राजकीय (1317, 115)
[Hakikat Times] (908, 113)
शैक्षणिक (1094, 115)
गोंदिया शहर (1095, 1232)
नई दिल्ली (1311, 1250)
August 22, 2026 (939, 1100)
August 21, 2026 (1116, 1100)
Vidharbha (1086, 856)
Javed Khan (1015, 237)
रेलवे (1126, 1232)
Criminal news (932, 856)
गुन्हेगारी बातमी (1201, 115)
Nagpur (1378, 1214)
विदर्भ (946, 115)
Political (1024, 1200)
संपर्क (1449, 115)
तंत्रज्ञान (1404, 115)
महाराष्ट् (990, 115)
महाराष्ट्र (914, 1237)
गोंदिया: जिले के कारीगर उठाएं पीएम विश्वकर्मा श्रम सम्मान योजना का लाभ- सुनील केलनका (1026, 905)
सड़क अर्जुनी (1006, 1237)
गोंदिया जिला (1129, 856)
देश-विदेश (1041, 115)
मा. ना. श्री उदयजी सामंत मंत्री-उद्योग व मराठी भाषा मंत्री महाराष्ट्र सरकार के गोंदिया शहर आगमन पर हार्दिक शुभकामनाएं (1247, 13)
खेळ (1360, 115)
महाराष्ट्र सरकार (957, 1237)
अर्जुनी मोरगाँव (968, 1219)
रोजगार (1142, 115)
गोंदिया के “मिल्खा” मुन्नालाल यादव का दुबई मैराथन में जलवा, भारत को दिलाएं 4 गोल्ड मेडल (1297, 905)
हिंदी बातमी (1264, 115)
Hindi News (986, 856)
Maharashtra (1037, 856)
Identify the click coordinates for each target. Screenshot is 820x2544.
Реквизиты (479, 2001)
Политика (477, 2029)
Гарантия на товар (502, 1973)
________________________
**Exercise description:** From the material above, set down exactly the lines between the line holding "August 22, 2026 (939, 1100)" and the line holding "देश-विदेश (1041, 115)", inclusive. Include nothing else.

**Task result:**
August 22, 2026 (939, 1100)
August 21, 2026 (1116, 1100)
Vidharbha (1086, 856)
Javed Khan (1015, 237)
रेलवे (1126, 1232)
Criminal news (932, 856)
गुन्हेगारी बातमी (1201, 115)
Nagpur (1378, 1214)
विदर्भ (946, 115)
Political (1024, 1200)
संपर्क (1449, 115)
तंत्रज्ञान (1404, 115)
महाराष्ट् (990, 115)
महाराष्ट्र (914, 1237)
गोंदिया: जिले के कारीगर उठाएं पीएम विश्वकर्मा श्रम सम्मान योजना का लाभ- सुनील केलनका (1026, 905)
सड़क अर्जुनी (1006, 1237)
गोंदिया जिला (1129, 856)
देश-विदेश (1041, 115)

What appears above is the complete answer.